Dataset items
◇ ◇ ◇ ◇
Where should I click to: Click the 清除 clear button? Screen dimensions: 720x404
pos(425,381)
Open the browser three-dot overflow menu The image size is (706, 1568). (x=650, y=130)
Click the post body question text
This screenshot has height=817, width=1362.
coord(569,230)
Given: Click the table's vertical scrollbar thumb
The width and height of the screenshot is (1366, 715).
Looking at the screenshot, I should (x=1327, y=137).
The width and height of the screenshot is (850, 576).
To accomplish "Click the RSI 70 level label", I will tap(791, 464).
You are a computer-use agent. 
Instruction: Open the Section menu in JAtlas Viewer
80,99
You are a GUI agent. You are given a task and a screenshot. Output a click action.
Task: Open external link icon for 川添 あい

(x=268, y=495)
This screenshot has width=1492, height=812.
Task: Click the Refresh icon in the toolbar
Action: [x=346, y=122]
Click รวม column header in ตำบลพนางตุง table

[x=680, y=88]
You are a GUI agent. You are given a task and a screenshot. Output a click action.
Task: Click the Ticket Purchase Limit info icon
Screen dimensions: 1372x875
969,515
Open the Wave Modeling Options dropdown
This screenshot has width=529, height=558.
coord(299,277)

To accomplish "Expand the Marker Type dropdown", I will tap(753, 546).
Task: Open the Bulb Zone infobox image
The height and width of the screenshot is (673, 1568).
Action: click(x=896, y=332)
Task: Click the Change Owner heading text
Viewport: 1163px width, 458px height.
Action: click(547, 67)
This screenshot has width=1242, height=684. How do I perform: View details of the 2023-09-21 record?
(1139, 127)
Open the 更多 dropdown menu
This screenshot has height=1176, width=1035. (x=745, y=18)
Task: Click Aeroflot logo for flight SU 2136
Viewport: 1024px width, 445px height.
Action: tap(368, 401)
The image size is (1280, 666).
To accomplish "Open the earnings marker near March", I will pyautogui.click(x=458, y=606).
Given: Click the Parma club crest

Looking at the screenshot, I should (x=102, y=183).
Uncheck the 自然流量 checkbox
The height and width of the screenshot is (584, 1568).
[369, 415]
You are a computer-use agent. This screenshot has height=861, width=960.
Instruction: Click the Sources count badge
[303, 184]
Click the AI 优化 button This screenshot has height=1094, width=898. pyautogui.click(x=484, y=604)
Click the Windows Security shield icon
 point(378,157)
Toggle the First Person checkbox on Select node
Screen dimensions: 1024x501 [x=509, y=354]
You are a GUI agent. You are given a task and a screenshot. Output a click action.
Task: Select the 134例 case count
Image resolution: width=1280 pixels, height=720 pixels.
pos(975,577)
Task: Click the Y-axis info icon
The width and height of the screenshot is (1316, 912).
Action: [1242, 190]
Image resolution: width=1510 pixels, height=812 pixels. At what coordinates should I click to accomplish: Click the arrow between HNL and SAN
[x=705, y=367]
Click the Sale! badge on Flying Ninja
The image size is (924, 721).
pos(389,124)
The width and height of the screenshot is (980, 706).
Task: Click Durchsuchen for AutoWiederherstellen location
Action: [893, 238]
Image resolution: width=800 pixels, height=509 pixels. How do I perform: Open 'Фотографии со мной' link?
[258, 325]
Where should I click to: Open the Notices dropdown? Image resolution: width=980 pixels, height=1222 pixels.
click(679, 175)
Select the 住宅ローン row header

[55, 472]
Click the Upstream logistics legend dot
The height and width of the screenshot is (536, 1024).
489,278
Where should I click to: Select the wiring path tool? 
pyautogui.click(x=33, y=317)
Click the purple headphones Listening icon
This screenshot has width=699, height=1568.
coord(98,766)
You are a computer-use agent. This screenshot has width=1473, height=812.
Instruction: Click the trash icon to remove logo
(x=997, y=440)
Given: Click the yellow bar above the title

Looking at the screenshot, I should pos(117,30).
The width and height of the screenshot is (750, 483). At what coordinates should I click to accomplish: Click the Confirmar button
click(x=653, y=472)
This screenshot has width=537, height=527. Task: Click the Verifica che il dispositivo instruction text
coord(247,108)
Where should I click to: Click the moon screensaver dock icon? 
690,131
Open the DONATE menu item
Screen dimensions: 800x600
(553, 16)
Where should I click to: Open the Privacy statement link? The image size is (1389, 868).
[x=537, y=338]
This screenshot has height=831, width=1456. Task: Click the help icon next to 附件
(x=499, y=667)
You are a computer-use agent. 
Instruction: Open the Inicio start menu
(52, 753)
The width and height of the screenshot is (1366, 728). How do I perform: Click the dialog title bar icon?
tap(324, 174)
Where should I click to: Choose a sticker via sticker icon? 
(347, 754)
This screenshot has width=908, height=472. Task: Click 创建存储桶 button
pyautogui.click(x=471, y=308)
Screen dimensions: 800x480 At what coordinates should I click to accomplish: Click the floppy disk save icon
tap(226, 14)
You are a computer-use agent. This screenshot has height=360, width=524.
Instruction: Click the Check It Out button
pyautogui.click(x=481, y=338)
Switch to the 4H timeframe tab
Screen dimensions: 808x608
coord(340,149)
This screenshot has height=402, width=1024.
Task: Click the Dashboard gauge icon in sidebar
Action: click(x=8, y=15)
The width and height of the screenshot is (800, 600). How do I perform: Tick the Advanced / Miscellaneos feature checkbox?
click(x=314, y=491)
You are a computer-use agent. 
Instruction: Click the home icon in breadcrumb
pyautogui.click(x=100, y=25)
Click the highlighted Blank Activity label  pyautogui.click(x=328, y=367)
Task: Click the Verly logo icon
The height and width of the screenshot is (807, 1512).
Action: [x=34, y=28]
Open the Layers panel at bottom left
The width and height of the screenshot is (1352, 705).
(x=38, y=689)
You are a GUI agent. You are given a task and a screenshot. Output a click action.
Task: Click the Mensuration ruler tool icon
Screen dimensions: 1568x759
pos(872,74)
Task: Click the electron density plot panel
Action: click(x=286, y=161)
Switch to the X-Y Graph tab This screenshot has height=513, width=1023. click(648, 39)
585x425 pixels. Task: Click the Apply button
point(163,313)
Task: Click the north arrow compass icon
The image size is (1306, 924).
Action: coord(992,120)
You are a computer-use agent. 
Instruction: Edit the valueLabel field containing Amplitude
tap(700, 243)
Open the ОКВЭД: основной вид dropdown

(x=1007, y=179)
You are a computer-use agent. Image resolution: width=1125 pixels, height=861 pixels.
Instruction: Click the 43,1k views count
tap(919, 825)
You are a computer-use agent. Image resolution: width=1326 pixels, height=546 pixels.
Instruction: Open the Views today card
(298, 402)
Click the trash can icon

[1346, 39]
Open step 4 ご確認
◇ ◇ ◇ ◇
> _WHAT THE TASK ASKS_
Print all of the lines above without changing a single character.

> _EXERCISE RESPONSE_
Where should I click to: Click the 清除 clear button? Screen dimensions: 720x404
pos(425,381)
Open the browser three-dot overflow menu The image size is (706, 1568). (x=650, y=130)
Click the post body question text
This screenshot has height=817, width=1362.
coord(569,230)
Given: Click the table's vertical scrollbar thumb
The width and height of the screenshot is (1366, 715).
Looking at the screenshot, I should (x=1327, y=137).
The width and height of the screenshot is (850, 576).
To accomplish "Click the RSI 70 level label", I will tap(791, 464).
You are a computer-use agent. 
Instruction: Open the Section menu in JAtlas Viewer
80,99
You are a GUI agent. You are given a task and a screenshot. Output a click action.
Task: Open external link icon for 川添 あい

(x=268, y=495)
This screenshot has width=1492, height=812.
Task: Click the Refresh icon in the toolbar
Action: [x=346, y=122]
Click รวม column header in ตำบลพนางตุง table

[x=680, y=88]
You are a GUI agent. You are given a task and a screenshot. Output a click action.
Task: Click the Ticket Purchase Limit info icon
Screen dimensions: 1372x875
969,515
Open the Wave Modeling Options dropdown
This screenshot has width=529, height=558.
coord(299,277)

To accomplish "Expand the Marker Type dropdown", I will tap(753, 546).
Task: Open the Bulb Zone infobox image
The height and width of the screenshot is (673, 1568).
Action: click(x=896, y=332)
Task: Click the Change Owner heading text
Viewport: 1163px width, 458px height.
Action: click(547, 67)
This screenshot has width=1242, height=684. How do I perform: View details of the 2023-09-21 record?
(1139, 127)
Open the 更多 dropdown menu
This screenshot has height=1176, width=1035. (x=745, y=18)
Task: Click Aeroflot logo for flight SU 2136
Viewport: 1024px width, 445px height.
Action: tap(368, 401)
The image size is (1280, 666).
To accomplish "Open the earnings marker near March", I will pyautogui.click(x=458, y=606).
Given: Click the Parma club crest

Looking at the screenshot, I should (x=102, y=183).
Uncheck the 自然流量 checkbox
The height and width of the screenshot is (584, 1568).
[369, 415]
You are a computer-use agent. This screenshot has height=861, width=960.
Instruction: Click the Sources count badge
[303, 184]
Click the AI 优化 button This screenshot has height=1094, width=898. pyautogui.click(x=484, y=604)
Click the Windows Security shield icon
 point(378,157)
Toggle the First Person checkbox on Select node
Screen dimensions: 1024x501 [x=509, y=354]
You are a GUI agent. You are given a task and a screenshot. Output a click action.
Task: Select the 134例 case count
Image resolution: width=1280 pixels, height=720 pixels.
pos(975,577)
Task: Click the Y-axis info icon
The width and height of the screenshot is (1316, 912).
Action: [1242, 190]
Image resolution: width=1510 pixels, height=812 pixels. At what coordinates should I click to accomplish: Click the arrow between HNL and SAN
[x=705, y=367]
Click the Sale! badge on Flying Ninja
The image size is (924, 721).
pos(389,124)
The width and height of the screenshot is (980, 706).
Task: Click Durchsuchen for AutoWiederherstellen location
Action: [893, 238]
Image resolution: width=800 pixels, height=509 pixels. How do I perform: Open 'Фотографии со мной' link?
[258, 325]
Where should I click to: Open the Notices dropdown? Image resolution: width=980 pixels, height=1222 pixels.
click(679, 175)
Select the 住宅ローン row header

[55, 472]
Click the Upstream logistics legend dot
The height and width of the screenshot is (536, 1024).
489,278
Where should I click to: Select the wiring path tool? 
pyautogui.click(x=33, y=317)
Click the purple headphones Listening icon
This screenshot has width=699, height=1568.
coord(98,766)
You are a computer-use agent. This screenshot has width=1473, height=812.
Instruction: Click the trash icon to remove logo
(x=997, y=440)
Given: Click the yellow bar above the title

Looking at the screenshot, I should pos(117,30).
The width and height of the screenshot is (750, 483). At what coordinates should I click to accomplish: Click the Confirmar button
click(x=653, y=472)
This screenshot has width=537, height=527. Task: Click the Verifica che il dispositivo instruction text
coord(247,108)
Where should I click to: Click the moon screensaver dock icon? 
690,131
Open the DONATE menu item
Screen dimensions: 800x600
(553, 16)
Where should I click to: Open the Privacy statement link? The image size is (1389, 868).
[x=537, y=338]
This screenshot has height=831, width=1456. Task: Click the help icon next to 附件
(x=499, y=667)
You are a computer-use agent. 
Instruction: Open the Inicio start menu
(52, 753)
The width and height of the screenshot is (1366, 728). How do I perform: Click the dialog title bar icon?
tap(324, 174)
Where should I click to: Choose a sticker via sticker icon? 
(347, 754)
This screenshot has width=908, height=472. Task: Click 创建存储桶 button
pyautogui.click(x=471, y=308)
Screen dimensions: 800x480 At what coordinates should I click to accomplish: Click the floppy disk save icon
tap(226, 14)
You are a computer-use agent. This screenshot has height=360, width=524.
Instruction: Click the Check It Out button
pyautogui.click(x=481, y=338)
Switch to the 4H timeframe tab
Screen dimensions: 808x608
coord(340,149)
This screenshot has height=402, width=1024.
Task: Click the Dashboard gauge icon in sidebar
Action: click(x=8, y=15)
The width and height of the screenshot is (800, 600). How do I perform: Tick the Advanced / Miscellaneos feature checkbox?
click(x=314, y=491)
You are a computer-use agent. 
Instruction: Click the home icon in breadcrumb
pyautogui.click(x=100, y=25)
Click the highlighted Blank Activity label  pyautogui.click(x=328, y=367)
Task: Click the Verly logo icon
The height and width of the screenshot is (807, 1512).
Action: [x=34, y=28]
Open the Layers panel at bottom left
The width and height of the screenshot is (1352, 705).
(x=38, y=689)
You are a GUI agent. You are given a task and a screenshot. Output a click action.
Task: Click the Mensuration ruler tool icon
Screen dimensions: 1568x759
pos(872,74)
Task: Click the electron density plot panel
Action: click(x=286, y=161)
Switch to the X-Y Graph tab This screenshot has height=513, width=1023. click(648, 39)
585x425 pixels. Task: Click the Apply button
point(163,313)
Task: Click the north arrow compass icon
The image size is (1306, 924).
Action: coord(992,120)
You are a computer-use agent. 
Instruction: Edit the valueLabel field containing Amplitude
tap(700, 243)
Open the ОКВЭД: основной вид dropdown

(x=1007, y=179)
You are a computer-use agent. Image resolution: width=1125 pixels, height=861 pixels.
Instruction: Click the 43,1k views count
tap(919, 825)
You are a computer-use agent. Image resolution: width=1326 pixels, height=546 pixels.
Instruction: Open the Views today card
(298, 402)
Click the trash can icon

[1346, 39]
Open step 4 ご確認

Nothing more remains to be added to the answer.